All lines from the one containing "Instruction: Open Star" through the end of the material are to be given back exactly, without pictures.

(INPUT DATA begins)

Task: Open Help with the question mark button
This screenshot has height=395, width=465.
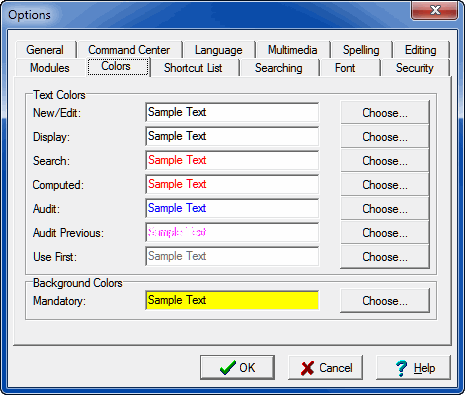Action: 413,367
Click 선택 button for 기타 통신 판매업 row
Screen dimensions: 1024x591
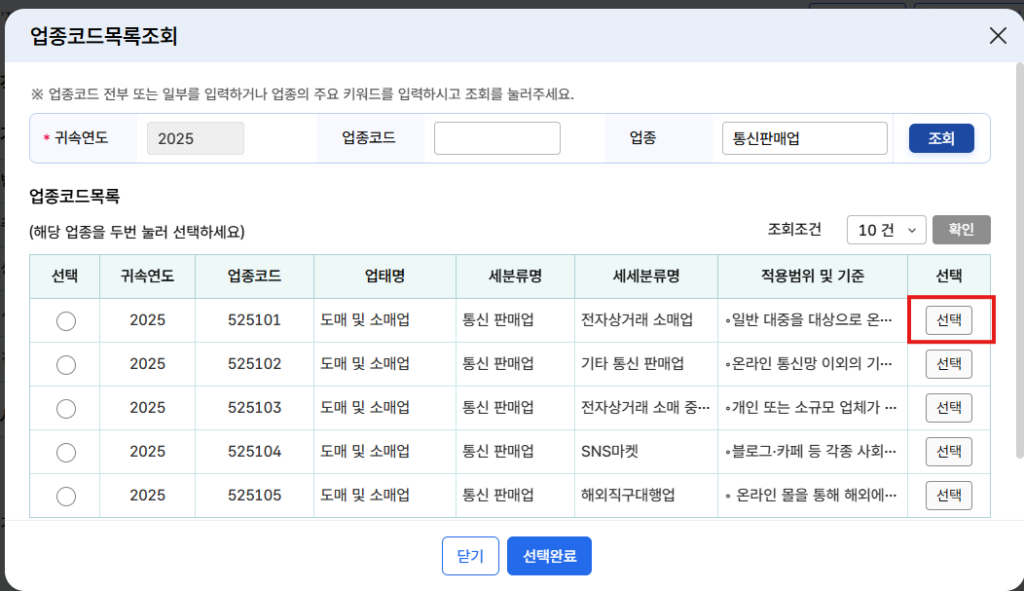pyautogui.click(x=948, y=364)
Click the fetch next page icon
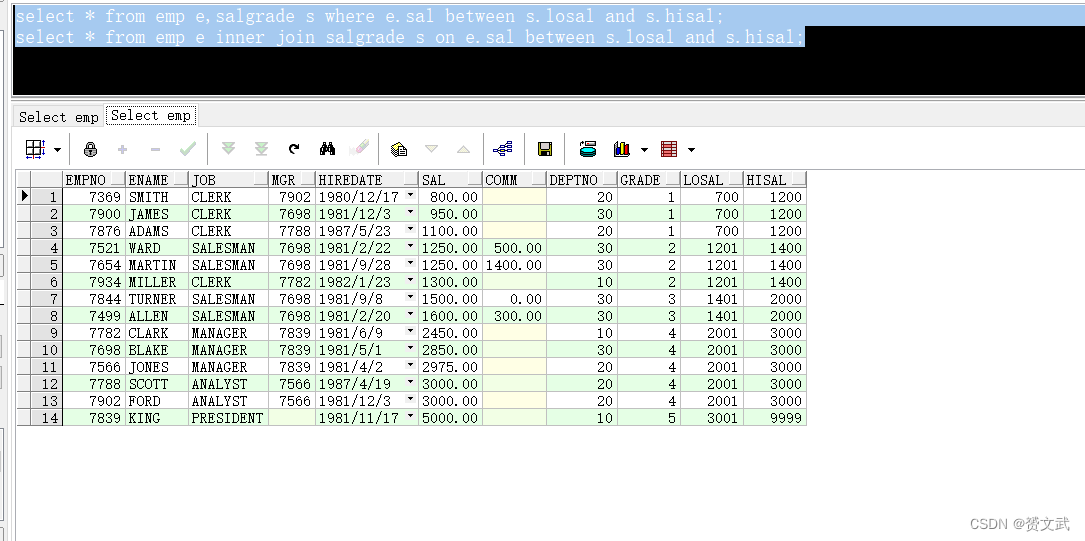 (x=228, y=149)
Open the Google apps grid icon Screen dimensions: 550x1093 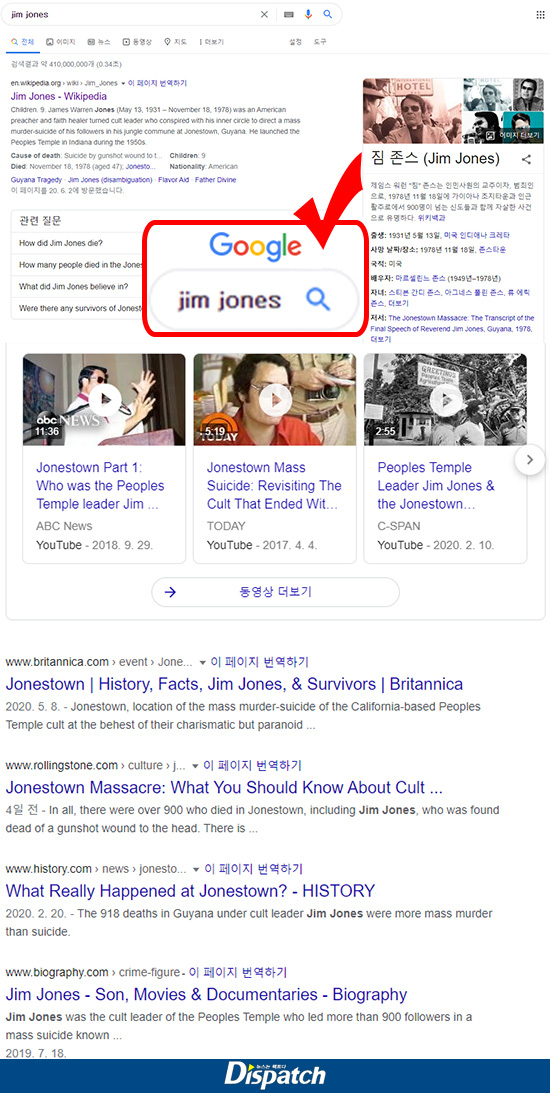click(x=540, y=15)
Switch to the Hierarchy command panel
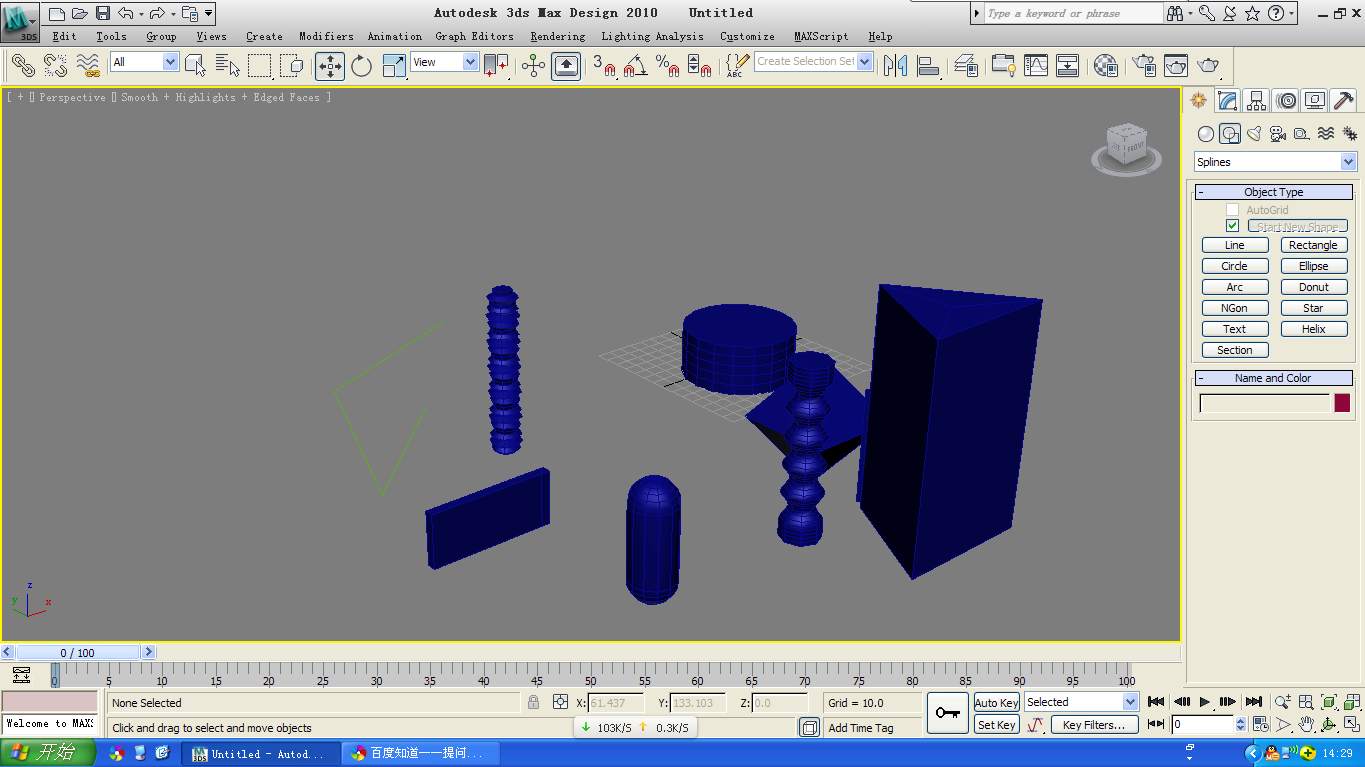 coord(1256,100)
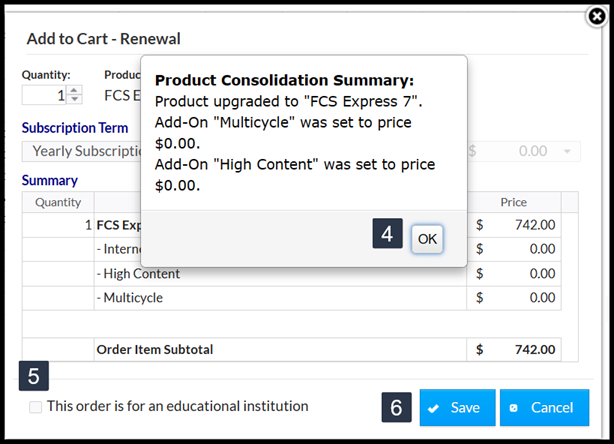Image resolution: width=614 pixels, height=444 pixels.
Task: Click the Order Item Subtotal row
Action: 154,350
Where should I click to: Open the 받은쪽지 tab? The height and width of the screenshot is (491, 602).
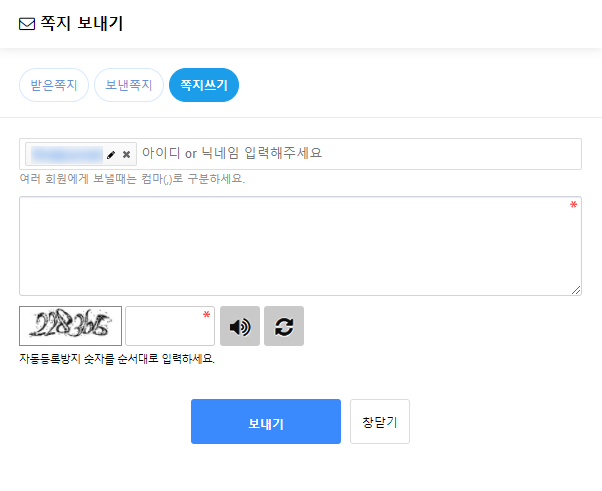(x=54, y=85)
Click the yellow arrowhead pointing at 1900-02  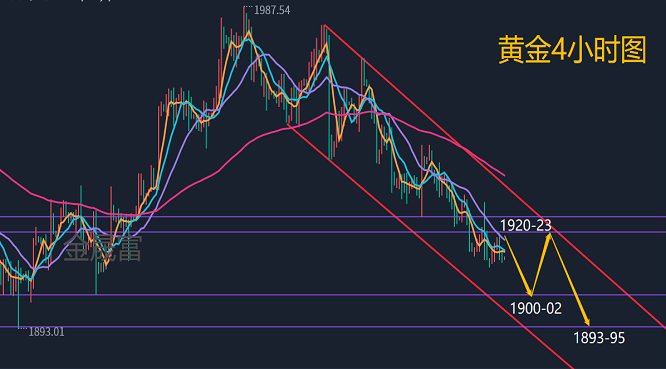tap(530, 292)
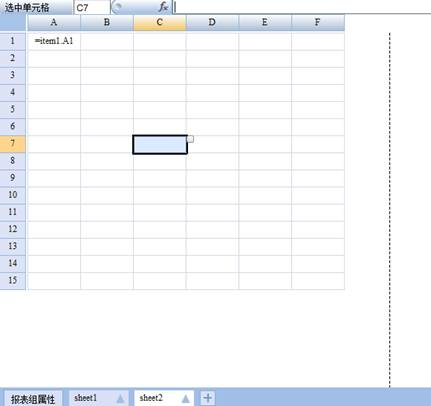The height and width of the screenshot is (406, 431).
Task: Open the sheet1 tab arrow menu
Action: pos(121,398)
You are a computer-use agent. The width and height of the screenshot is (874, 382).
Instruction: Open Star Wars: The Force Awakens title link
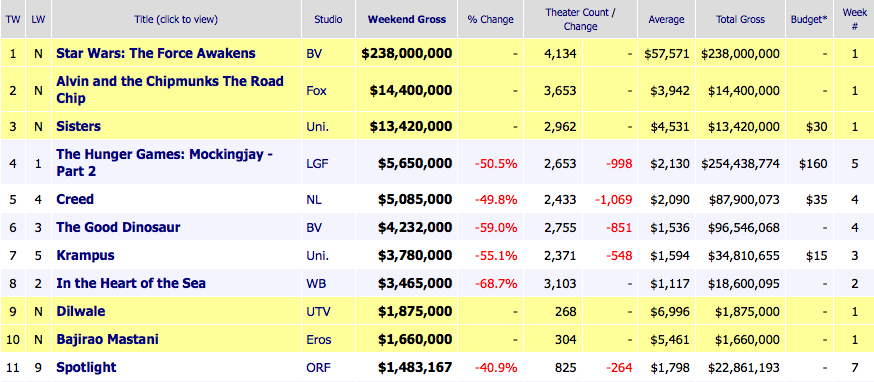(156, 54)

(INPUT DATA ends)

**OUTPUT FOR THIS TASK:**
Instruction: Open Star Wars: The Force Awakens title link
(156, 54)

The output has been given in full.